Si seulement tous ceux d’entre vous qui réclament que les gens soient intégrés l’étaient assez pour l’écrire sans faute, au moins on aurait un espoir que vous enseigner des choses n’est pas vain…

Si seulement tous autant que vous êtes aviez les amis étrangers, voire musulmans que vous prétendez avoir! Ca ferait beaucoup, beaucoup d’amis étrangers et musulmans.

Si seulement vous saviez ce que veut dire "ami", le silence régnerait.

Mais non, vous êtes là et bien là. Courageux internautes planqués derrière vos PCs et souvent des pseudos. Soulagés de voir que vous n’êtes pas les seuls. Vous envahissez tout, vous m’oppressez, vous agressez mes valeurs (qui sont pourtant bien belges), vous rendez tout le monde agressif, même moi, vous m’insécurisez, vous salissez mon paysage et je ne peux même pas vous renvoyer chez vous, parce que vous y êtes. Je sais, je sais, vous, ça ne vous arrête pas…

Voici une petite liste de petites choses importantes à savoir:

- Il y a en Belgique des gens de toutes les couleurs et de toutes les nationalités

- (Attention, ici, ça se corse déjà) En Belgique, comme dans beaucoup d’autres pays du monde, les blancs ne sont pas tous belges, les noirs ne sont pas tous africains et les basanés ne sont pas tous arabes. Il y a des blancs étrangers et des pas blancs belges, des noirs étrangers et des noirs belges, des basanés étrangers et des basanés belges

- Il y a en Belgique toutes sortes de cultes et religions. Les trois principales sont le catholicisme, le judaïsme et l’islam

- Les catholiques sont de toutes les couleurs et de toutes les nationalités, comme les juifs et les musulmans

- Les catholiques sont les plus nombreux, mais ça n’a pas été sans mal. A une époque, l’Eglise catholique s’est imposée. Y avait des méchants catholiques. C’était pas la majorité, mais c’étaient les plus puissants, alors tout le monde a fermé sa gueule et est allé à l’église, sauf ceux qui n’ont pas voulu et qui sont allés au bûcher puis, paraît-il, en enfer, où ça brûle aussi

- En Belgique, tout le monde est issu d’une religion. Parce qu’à une époque, tout le monde était croyant ou obligé de faire semblant de l’être. Donc en Belgique, même les athées sont issus d’une religion. Il y a des athées issus de chaque religion.

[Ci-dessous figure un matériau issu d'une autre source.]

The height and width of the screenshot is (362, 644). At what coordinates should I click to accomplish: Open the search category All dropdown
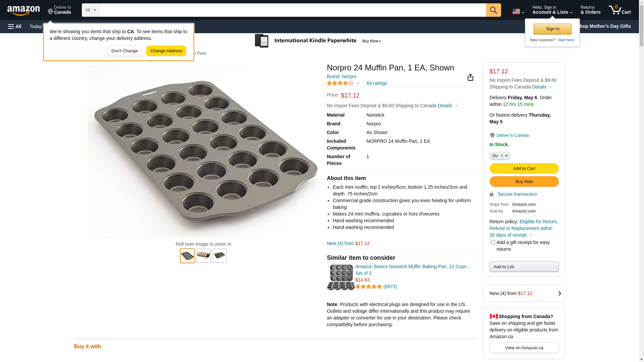(90, 10)
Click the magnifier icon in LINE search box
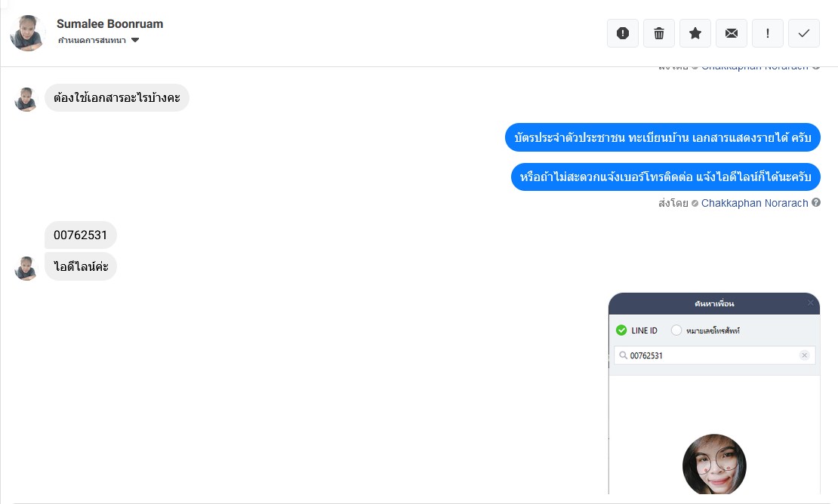838x504 pixels. click(624, 355)
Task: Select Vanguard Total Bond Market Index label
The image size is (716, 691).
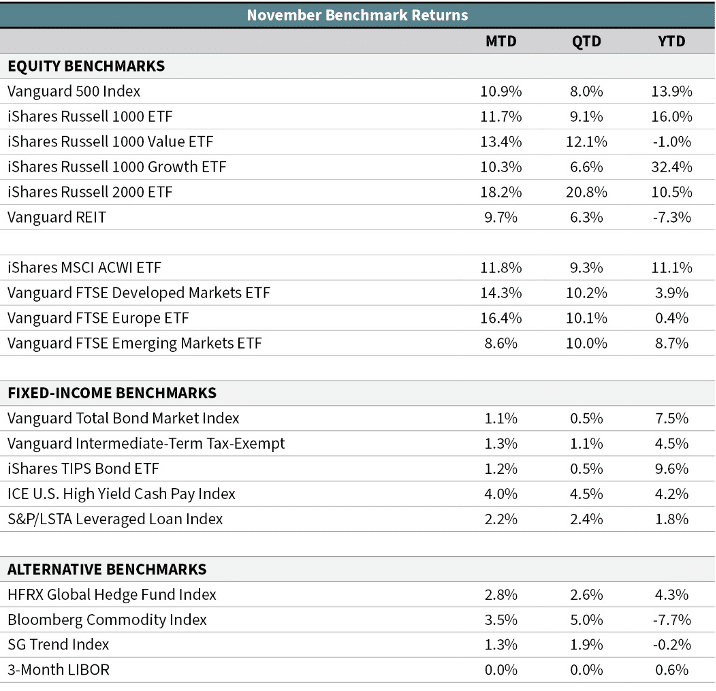Action: [x=123, y=418]
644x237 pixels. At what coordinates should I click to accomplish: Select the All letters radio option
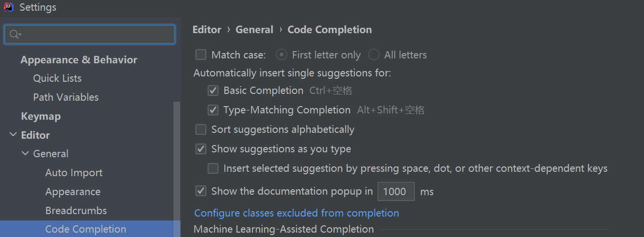[373, 55]
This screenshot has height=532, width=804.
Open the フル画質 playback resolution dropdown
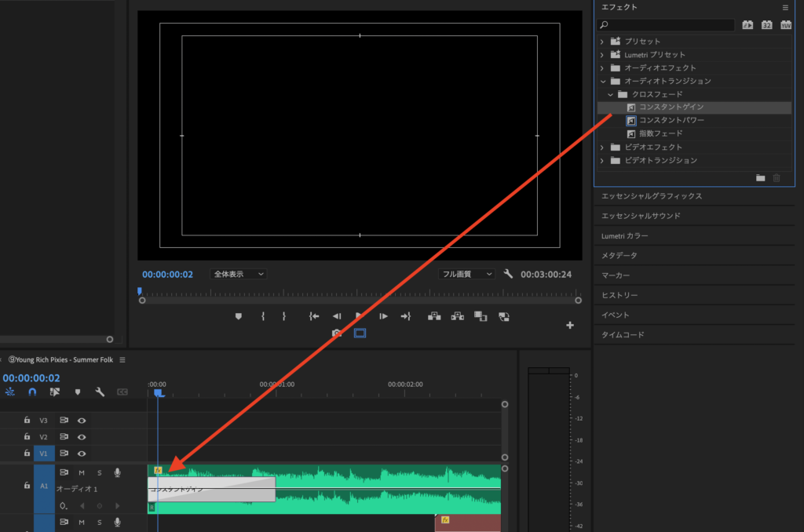466,274
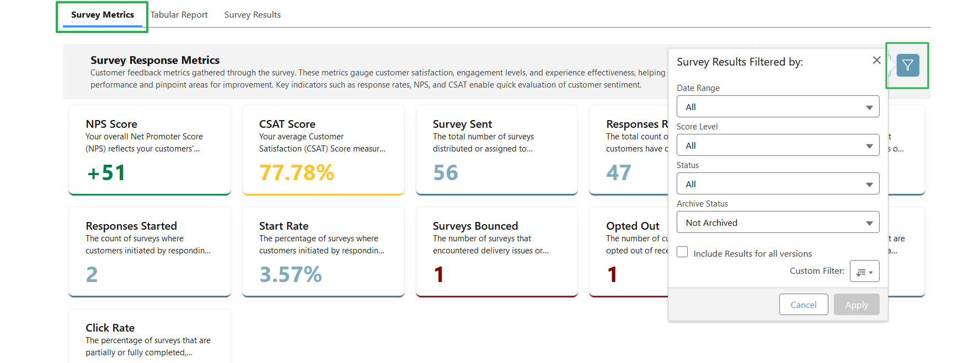Switch to the Tabular Report tab

click(x=179, y=14)
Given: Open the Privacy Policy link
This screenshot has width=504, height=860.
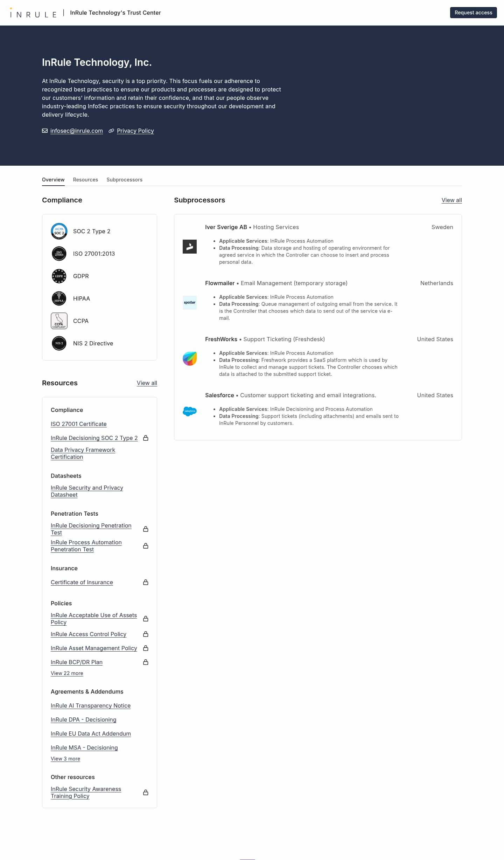Looking at the screenshot, I should click(135, 131).
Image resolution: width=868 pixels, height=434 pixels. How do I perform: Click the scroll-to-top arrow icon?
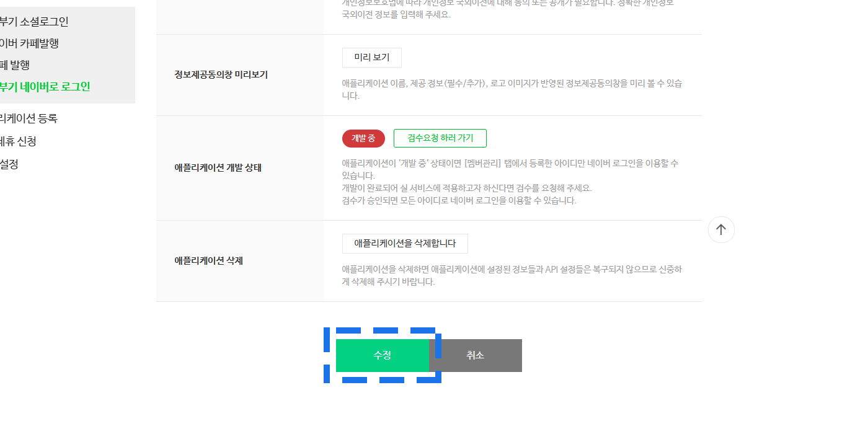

Il y a beaucoup d’athées issus du catholicisme, parce que le catholicisme est une très vieille religion et parce que le catholicisme était la seule religion en Belgique à une époque. Et puis, il y a ceux qui ne savent pas trop, parce qu’ils n’y pensent pas trop, sauf qu’aller à la messe, ça les fait chier alors ils n’y vont pas, ou plus, et Dieu, tout ça, ils s’en foutent un peu. C’est pareil dans toutes les religions, même si beaucoup de gens pensent que quand tu es basané, tu es musulman, on verra plus bas pourquoi.

 - Aujourd’hui encore, il y a des méchants chez les catholiques, chez les juifs et chez les musulmans. Et même chez les athées, si, si, j’en connais. Mais ce n’est pas la majorité. En Belgique, la majorité des gens sont gentils, en fait. C’est pareil dans les religions. Ils vivent leur vie, quoi. Pour certains, c’est moins facile que pour d’autres. Généralement, c’est moins facile pour les pauvres que pour les riches, qu’ils soient catholiques, juifs ou musulmans, ou athées.

- En Belgique, il y a donc des riches et des pauvres. Et des moyens riches ou moyens pauvres qui ne vont pas tarder à rejoindre qui les riches, qui les pauvres. Les riches sont de toutes les couleurs, nationalités et religions, les pauvres idem, mais ça dépend un peu des régions.

- En Belgique, comme partout dans le monde, les pauvres sont défavorisés. Ils ont de moins beaux logements (parfois ils n’en ont même pas) dans de moins beaux quartiers, ils ont de moins bon boulots (souvent ils n’en ont pas), ils ont du mal à se payer le nécessaire, ils vont dans de moins bonnes écoles, ils font de moins grandes études (souvent, ils n’en font pas), leurs enfants ne savent pas trop quel avenir se prépare pour eux et s’ils ne sont pas blancs, c’est encore plus difficile, parce que souvent, on leur dira que "la place est déjà prise", que ce soit pour un logement ou pour un travail. Et ça, ils le savent.

- En Belgique, il y a des blancs riches et des blancs pauvres, des noirs idem et des basanés idem. Il y a des laïques riches et des laïques pauvres, des catholiques riches et des catholiques pauvres, des juifs idem et des musulmans idem. Mais ici aussi, ça dépend un peu des régions. A Bruxelles par exemple, les noirs et les basanés pauvres sont plus nombreux que les noirs et les basanés riches.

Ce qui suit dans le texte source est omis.